Shifting the lens from portfolio companies to the general partner
When startups and insurance are discussed together, the subject is almost always the portfolio company: its product liability, its directors-and-officers exposure, its cyber risk. The fund that backs it is treated as a passive provider of capital. That framing misses a large and growing exposure, the liability of the general partner (GP) and the investment manager that runs the fund.
The scale alone justifies the attention. As of March 2026, registered Alternative Investment Funds (AIFs) stood at 1,849, with cumulative commitments of Rs 15.74 lakh crore, and about 80% fall under Category I and II, the venture capital, private equity and debt funds. Behind each of those funds is a manager making investment decisions, valuing assets, managing conflicts and reporting to investors, and each of those activities can produce a claim against the manager personally and against the management entity.

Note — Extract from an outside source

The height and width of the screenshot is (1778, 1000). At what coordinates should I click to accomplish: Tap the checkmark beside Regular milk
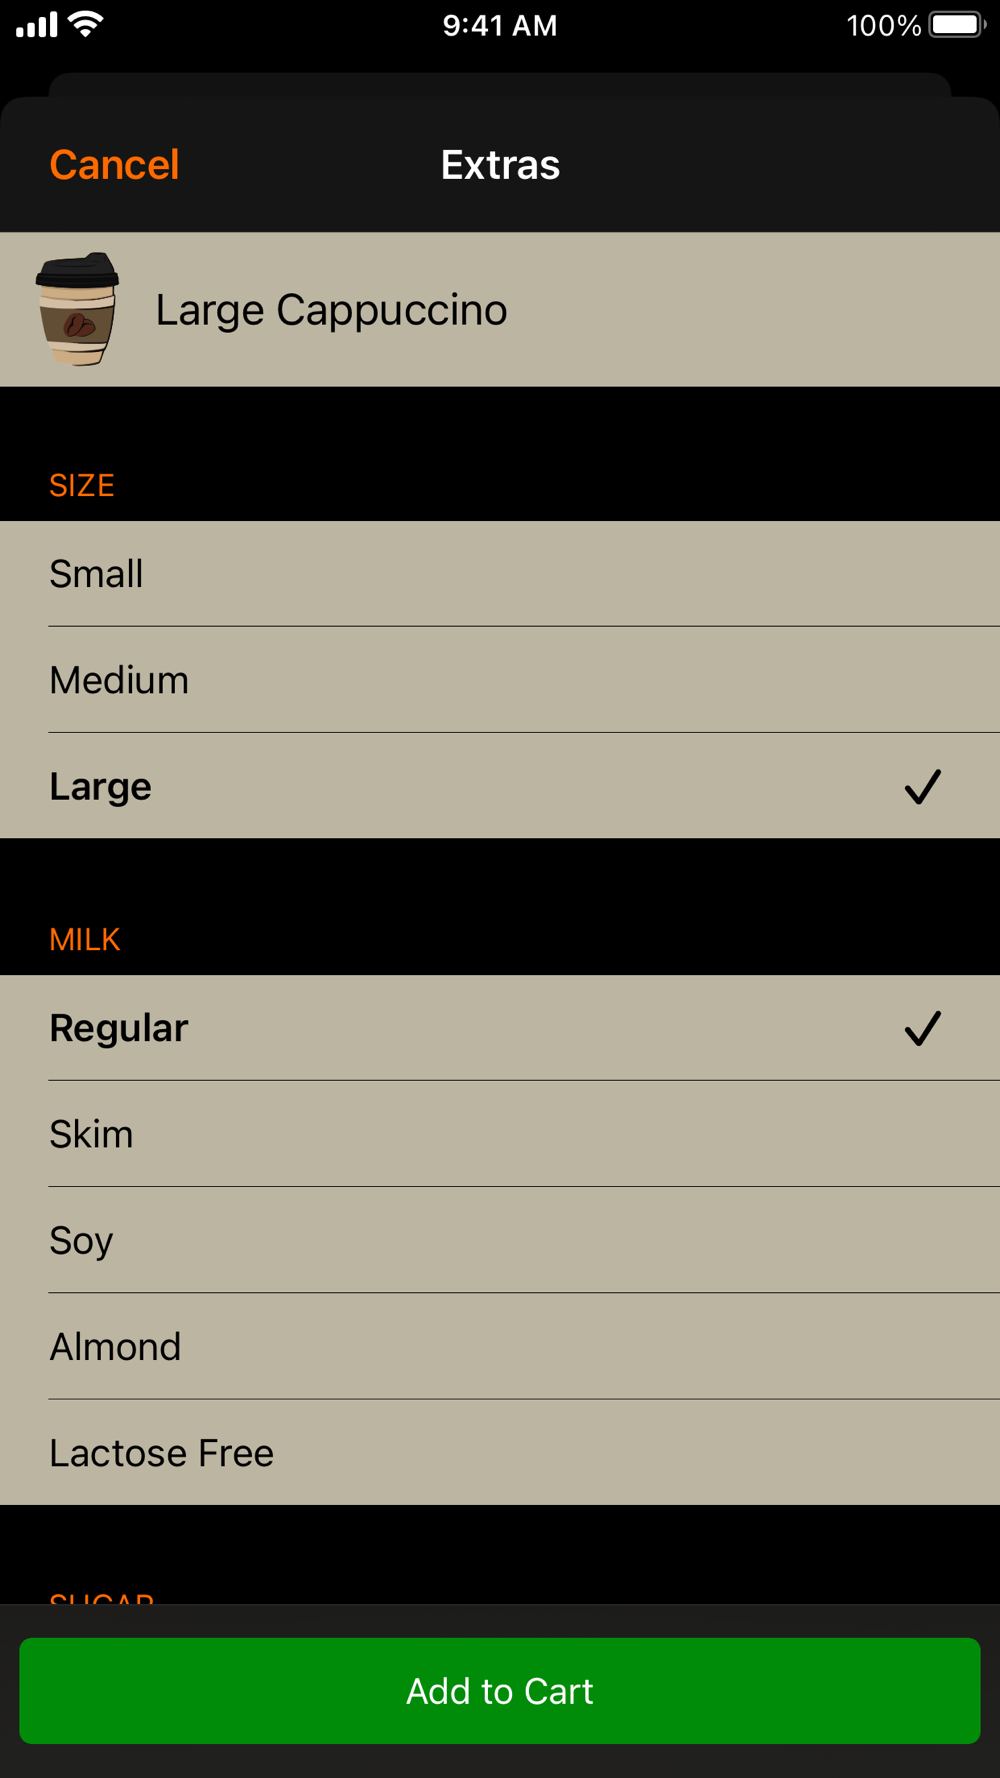coord(922,1028)
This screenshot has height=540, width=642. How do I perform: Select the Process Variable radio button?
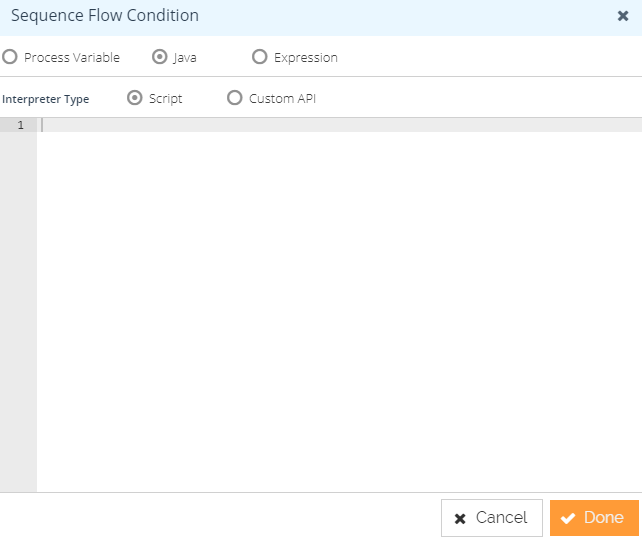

This post is about insuring that manager. The relevant covers are directors and officers (D&O) liability for the individuals and the management company, and professional indemnity (PI) for the investment-management service the GP provides. They answer different questions, and a GP needs to understand both.
Where the GP's liability actually comes from
A fund manager's exposure is not abstract. It arises from the specific activities a GP performs across a fund's life.
The most common source is the investor relationship. Limited partners who believe the manager mismanaged the fund, misrepresented its strategy or breached the fund documents can bring claims. A disappointing outcome is not itself a claim, but the allegation that the manager caused it through a breach of duty is, and in a down market those allegations multiply.
Valuation is a second source. A GP marks the fund's holdings, often illiquid and hard to value, and a disputed valuation, whether at an interim mark or at a realisation, can become an allegation that the manager misstated the fund's worth. Conflict of interest is a third: a manager running multiple vehicles, or co-investing alongside the fund, must manage conflicts carefully, and a perceived failure to do so is a frequent basis for investor complaint.
Regulatory action is the fourth and increasingly prominent source. SEBI supervises AIFs, and a manager that falls short of the regulatory requirements can face inquiry and action. The cost of responding to a regulatory investigation, even one that ends without a finding, is itself a loss that the right cover can absorb.
The September 2025 reforms and why scrutiny is rising
SEBI's tightening of the AIF framework in 2025 is the reason fund-manager liability is moving up the agenda.
SEBI notified the SEBI (AIF) (Second Amendment) Regulations, 2025 on 8 September 2025, adding Regulation 17A, which establishes a co-investment scheme framework for Category I and II AIFs. Co-investment, where investors put money into a deal alongside the fund, is exactly the kind of structure that raises conflict-of-interest and allocation questions, who gets which opportunity, on what terms, and whether all investors are treated fairly. Formalising it brings it within SEBI's view and sharpens the manager's duty to handle it cleanly.
The same period saw angel funds reclassified under Category I AIFs and now permitted to raise capital exclusively from accredited investors. The reclassification changes the investor base and the compliance expectations for angel-fund managers, and any structural change of this kind is a moment when managers can fall out of step with the rules.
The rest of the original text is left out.